## Extract

START

Non-Circumvention And Non-Solicitation (Optional)
In some contexts - for example, where you introduce a supplier or investor to the other party - you may also include a narrowly tailored non-circumvention clause or a non-solicit to protect your relationships and team. These need careful drafting to be reasonable and enforceable.
Term And Duration
Under UK law, confidentiality obligations should last only as long as reasonably necessary to protect the information. Some NDAs set a fixed period (e.g. 2–5 years). Others protect trade secrets for as long as the secret remains secret. Be clear and proportionate.
Return Or Destruction
Require the return or secure destruction of confidential materials at your request or when the NDA ends, with allowances for standard backup retention or legal compliance copies.
Intellectual Property
Confirm that disclosing information does not grant any licence or transfer of IP ownership. If the relationship involves creating deliverables, address who owns what - often alongside an assignment or licence in the main contract (for ownership transfers, consider a separate IP Assignment if appropriate).
Remedies And Liability
Include rights to injunctive relief (to stop misuse quickly) and set out liability positions. In serious breaches, damages may be difficult to quantify - injunctions can be crucial to prevent ongoing harm.
Governing Law And Jurisdiction
Choose England and Wales as governing law and courts if your business is based here, to avoid disputes over applicable law and forum.
Signatures And Execution
Make sure the NDA is properly signed by the right entity and an authorised signatory. If you’re unsure about formalities like e-signatures, witnesses or how to sign on behalf of a company, this guide to executing contracts in England and Wales is a helpful reference.
Are NDA Forms Enforceable Under UK Law?
Yes - well-drafted NDA forms are generally enforceable in the UK. They rely on contract law and (in some cases) the equitable duty of confidence. To hold up, they need to be clear, reasonable in scope and duration, and supported by consideration (i.e. both sides get something of value, such as access to information or the opportunity to explore a deal).
It helps to keep a few principles in mind:
- They must be contracts - you need offer, acceptance, consideration and an intention to create legal relations. Here’s a quick refresher on what makes a contract legally binding.
- Reasonableness matters - courts are more likely to enforce obligations that are proportionate to the legitimate interests you’re protecting. Overly broad or perpetual restrictions on ordinary business information can be challenged.
- Trade secrets get stronger protection - truly secret, valuable information (like formulas or unique processes) can be protected for as long as they remain secret.

END

## Provided material

START

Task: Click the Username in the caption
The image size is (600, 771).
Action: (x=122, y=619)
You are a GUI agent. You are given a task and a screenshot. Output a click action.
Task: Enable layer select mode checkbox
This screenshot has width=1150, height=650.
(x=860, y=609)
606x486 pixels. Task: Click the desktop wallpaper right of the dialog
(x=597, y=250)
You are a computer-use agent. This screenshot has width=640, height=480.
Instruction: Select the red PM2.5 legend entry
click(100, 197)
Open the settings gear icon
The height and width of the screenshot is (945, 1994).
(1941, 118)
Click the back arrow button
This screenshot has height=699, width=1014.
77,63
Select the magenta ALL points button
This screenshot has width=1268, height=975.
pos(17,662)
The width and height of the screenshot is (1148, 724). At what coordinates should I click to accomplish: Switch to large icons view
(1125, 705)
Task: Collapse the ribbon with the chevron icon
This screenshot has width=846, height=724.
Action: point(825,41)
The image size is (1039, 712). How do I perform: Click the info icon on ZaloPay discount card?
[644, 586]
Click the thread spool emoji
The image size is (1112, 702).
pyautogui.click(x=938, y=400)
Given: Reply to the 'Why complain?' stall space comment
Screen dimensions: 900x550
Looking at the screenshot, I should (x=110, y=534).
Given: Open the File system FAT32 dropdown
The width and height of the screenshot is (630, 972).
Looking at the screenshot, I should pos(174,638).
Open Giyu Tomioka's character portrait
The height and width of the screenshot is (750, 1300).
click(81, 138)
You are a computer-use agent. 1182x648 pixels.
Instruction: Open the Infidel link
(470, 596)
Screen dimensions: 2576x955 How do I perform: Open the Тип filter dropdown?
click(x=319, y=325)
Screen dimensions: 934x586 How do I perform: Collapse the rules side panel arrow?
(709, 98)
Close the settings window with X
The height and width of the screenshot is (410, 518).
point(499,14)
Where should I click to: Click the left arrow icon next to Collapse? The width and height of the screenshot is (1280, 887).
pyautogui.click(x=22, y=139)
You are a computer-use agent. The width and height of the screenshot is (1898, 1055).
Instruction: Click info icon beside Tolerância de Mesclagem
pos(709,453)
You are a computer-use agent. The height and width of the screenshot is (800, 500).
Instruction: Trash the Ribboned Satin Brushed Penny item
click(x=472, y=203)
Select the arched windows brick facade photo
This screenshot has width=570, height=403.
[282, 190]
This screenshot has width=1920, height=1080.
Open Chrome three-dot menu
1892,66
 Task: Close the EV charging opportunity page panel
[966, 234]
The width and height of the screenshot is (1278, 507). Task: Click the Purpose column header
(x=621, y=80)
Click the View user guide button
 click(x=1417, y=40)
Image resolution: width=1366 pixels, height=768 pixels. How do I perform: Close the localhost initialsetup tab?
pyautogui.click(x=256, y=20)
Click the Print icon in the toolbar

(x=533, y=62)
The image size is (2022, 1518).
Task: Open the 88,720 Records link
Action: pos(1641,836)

END

## Problem statement
According to the text on NDAs under UK law, which things must be present for an NDA to be a contract? List them all.

## Task solution
- Offer
- Acceptance
- Consideration
- An intention to create legal relations